TEXTE À LIRE →
──────────────────────────────
Galère. À quoi bon délibérer ? N’est-il pas nécessaire que les deux autres en passent par ce que nous aurons réglé ?
D. À la bonne heure ; il convient en effet de donner à leurs fils la qualité de Césars. (Le vieux Maximien avait un fils, nommé Maxence, gendre de Galère ; mais il était si mal né et d’un tel orgueil qu’il dédaignait d’honorer son père et son beau-père : aussi était-il haï de l’un et de l’autre. Constantin, fils de Constance, était un jeune prince de grande espérance, très-digne de sa haute naissance, bien fait, brave, vertueux, extrêmement affable, aimé des soldats et désiré de tout le monde. Il était alors à la cour de Dioclétien, qui, depuis longtemps, l’avait créé tribun du premier ordre.)
──────────────────────────────
[Enregistrements conservés]
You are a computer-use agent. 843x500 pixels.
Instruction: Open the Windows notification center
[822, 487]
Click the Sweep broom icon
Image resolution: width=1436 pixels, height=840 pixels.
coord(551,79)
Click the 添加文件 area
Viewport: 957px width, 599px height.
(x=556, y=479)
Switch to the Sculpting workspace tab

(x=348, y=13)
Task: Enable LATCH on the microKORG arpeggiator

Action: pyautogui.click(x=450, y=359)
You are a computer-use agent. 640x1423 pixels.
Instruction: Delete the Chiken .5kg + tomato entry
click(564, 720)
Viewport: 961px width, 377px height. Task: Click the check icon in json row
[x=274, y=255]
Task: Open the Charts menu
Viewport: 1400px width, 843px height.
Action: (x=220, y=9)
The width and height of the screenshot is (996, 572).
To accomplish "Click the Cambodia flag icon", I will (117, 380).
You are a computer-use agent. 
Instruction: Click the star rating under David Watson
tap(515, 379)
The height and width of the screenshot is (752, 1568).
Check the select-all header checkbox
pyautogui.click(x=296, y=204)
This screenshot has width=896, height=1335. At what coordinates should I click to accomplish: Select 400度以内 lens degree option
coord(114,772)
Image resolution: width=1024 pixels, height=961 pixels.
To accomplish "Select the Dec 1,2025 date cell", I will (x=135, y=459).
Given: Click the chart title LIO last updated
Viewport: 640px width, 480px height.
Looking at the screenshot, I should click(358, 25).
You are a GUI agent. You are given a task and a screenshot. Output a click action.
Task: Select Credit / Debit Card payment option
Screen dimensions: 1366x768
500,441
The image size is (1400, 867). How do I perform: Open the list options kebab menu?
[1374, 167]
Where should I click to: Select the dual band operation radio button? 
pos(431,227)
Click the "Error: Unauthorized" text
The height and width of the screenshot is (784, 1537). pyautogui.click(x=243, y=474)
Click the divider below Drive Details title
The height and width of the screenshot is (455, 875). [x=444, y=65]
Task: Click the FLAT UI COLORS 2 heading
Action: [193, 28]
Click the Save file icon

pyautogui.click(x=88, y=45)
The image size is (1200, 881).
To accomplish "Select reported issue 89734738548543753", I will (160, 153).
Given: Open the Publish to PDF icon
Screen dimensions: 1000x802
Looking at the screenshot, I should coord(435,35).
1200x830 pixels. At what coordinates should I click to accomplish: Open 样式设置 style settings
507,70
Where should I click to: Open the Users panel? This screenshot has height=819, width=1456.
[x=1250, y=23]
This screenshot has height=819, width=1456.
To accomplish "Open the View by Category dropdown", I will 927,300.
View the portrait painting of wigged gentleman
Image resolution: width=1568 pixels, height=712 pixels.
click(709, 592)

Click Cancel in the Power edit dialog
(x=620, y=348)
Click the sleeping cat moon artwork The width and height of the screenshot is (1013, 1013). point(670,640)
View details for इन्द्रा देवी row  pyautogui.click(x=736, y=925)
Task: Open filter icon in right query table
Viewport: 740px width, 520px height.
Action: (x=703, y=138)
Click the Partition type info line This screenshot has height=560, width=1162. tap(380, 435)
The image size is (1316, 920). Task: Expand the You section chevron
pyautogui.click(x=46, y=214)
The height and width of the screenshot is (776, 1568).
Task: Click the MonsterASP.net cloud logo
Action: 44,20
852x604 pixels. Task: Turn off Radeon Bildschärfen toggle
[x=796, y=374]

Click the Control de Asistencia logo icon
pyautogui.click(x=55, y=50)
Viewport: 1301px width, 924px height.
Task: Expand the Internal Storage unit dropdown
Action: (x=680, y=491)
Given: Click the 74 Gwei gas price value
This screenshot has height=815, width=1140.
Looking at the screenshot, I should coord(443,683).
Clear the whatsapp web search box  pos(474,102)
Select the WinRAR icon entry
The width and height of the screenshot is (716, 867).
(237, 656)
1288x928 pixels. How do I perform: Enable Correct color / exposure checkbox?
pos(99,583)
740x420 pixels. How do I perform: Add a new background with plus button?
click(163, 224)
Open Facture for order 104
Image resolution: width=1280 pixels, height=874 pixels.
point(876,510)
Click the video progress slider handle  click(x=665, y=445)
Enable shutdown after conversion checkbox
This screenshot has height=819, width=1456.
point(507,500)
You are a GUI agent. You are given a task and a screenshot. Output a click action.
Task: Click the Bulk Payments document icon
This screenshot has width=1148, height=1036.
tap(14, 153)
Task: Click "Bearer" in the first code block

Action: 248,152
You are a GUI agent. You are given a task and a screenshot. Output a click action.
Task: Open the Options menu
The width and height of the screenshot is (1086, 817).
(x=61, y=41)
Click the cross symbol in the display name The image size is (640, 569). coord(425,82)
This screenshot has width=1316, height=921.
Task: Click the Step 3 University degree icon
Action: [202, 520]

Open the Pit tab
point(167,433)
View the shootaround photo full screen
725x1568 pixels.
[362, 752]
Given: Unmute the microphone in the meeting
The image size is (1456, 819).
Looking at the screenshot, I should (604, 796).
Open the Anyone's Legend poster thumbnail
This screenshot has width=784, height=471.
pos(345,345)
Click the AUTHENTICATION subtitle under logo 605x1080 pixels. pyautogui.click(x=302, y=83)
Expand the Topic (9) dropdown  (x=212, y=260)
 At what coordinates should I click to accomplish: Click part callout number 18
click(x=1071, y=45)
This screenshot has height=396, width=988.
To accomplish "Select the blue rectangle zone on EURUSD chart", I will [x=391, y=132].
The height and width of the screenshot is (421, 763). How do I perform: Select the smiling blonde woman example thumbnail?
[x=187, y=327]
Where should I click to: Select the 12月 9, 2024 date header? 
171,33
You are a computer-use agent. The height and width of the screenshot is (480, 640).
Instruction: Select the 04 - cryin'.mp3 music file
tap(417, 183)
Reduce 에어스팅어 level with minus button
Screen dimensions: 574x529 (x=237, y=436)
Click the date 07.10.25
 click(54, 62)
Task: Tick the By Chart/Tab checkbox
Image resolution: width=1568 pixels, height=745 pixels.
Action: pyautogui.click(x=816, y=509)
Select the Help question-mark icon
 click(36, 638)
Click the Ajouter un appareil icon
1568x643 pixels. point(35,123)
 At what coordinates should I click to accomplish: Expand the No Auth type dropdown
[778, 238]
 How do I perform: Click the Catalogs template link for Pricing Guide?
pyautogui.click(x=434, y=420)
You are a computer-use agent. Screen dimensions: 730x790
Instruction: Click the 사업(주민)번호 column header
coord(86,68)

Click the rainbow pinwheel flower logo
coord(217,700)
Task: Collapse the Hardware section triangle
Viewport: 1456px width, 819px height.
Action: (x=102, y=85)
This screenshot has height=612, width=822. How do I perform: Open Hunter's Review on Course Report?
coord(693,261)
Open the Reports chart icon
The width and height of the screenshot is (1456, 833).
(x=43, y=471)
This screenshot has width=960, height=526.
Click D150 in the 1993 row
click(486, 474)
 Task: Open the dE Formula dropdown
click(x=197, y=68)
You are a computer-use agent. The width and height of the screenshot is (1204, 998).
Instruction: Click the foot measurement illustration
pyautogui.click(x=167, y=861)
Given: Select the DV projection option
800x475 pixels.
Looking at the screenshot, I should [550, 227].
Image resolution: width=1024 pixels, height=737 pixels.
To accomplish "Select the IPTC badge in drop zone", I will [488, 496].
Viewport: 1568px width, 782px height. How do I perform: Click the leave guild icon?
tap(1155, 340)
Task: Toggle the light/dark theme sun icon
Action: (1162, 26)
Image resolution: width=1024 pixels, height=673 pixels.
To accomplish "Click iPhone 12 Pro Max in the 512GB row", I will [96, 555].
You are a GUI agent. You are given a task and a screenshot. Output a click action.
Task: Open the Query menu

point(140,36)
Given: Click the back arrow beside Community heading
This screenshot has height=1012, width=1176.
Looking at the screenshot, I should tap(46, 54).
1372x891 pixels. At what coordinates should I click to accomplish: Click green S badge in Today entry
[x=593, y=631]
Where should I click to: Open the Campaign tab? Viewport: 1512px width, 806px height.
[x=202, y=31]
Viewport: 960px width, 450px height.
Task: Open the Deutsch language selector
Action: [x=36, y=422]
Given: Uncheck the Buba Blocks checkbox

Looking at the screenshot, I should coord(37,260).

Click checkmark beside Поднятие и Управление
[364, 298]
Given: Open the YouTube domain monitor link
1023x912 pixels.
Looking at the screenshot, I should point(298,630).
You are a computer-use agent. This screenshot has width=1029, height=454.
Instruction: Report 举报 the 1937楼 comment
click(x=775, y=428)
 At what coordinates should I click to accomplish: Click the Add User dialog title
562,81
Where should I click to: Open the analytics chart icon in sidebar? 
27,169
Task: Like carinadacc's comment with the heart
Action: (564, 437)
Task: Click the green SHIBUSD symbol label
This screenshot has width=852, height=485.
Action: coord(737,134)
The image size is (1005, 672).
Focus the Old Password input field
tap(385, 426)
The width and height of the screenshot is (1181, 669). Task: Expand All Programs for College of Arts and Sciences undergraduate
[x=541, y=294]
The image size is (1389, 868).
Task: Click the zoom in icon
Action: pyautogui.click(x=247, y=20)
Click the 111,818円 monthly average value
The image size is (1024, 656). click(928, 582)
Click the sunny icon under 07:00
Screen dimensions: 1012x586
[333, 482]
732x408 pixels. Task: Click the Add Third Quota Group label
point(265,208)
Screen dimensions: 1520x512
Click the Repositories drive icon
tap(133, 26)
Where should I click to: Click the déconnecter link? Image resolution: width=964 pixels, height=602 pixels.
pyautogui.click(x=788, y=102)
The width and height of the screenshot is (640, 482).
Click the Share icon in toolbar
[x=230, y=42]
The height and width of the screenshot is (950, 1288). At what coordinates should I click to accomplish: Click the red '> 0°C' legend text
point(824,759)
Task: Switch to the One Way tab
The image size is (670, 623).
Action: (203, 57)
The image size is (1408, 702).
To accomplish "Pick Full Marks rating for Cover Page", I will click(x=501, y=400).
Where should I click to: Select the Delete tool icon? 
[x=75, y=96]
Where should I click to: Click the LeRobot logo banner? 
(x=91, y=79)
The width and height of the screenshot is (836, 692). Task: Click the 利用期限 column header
──────────────────────────────
Poursuivez le texte sur le choix des Césars après sa dernière phrase. Les items constituent un matériau à part, indépendant du texte.

D. Que ferons-nous donc ?
G. Maxence n’est pas digne de cet honneur ; car si, n’étant que particulier, il m’a méprisé, que ne ferait-il pas quand il serait parvenu à l’empire ?
D. Constantin est universellement aimé, et l’on est persuadé qu’un jour il surpassera son père en bonté et en clémence.
G. Il arrivera de là que je ne pourrai faire ce que je voudrai. Il faut donc choisir des Césars dont je puisse disposer, qui me craignent, qui ne fassent rien sans mon ordre.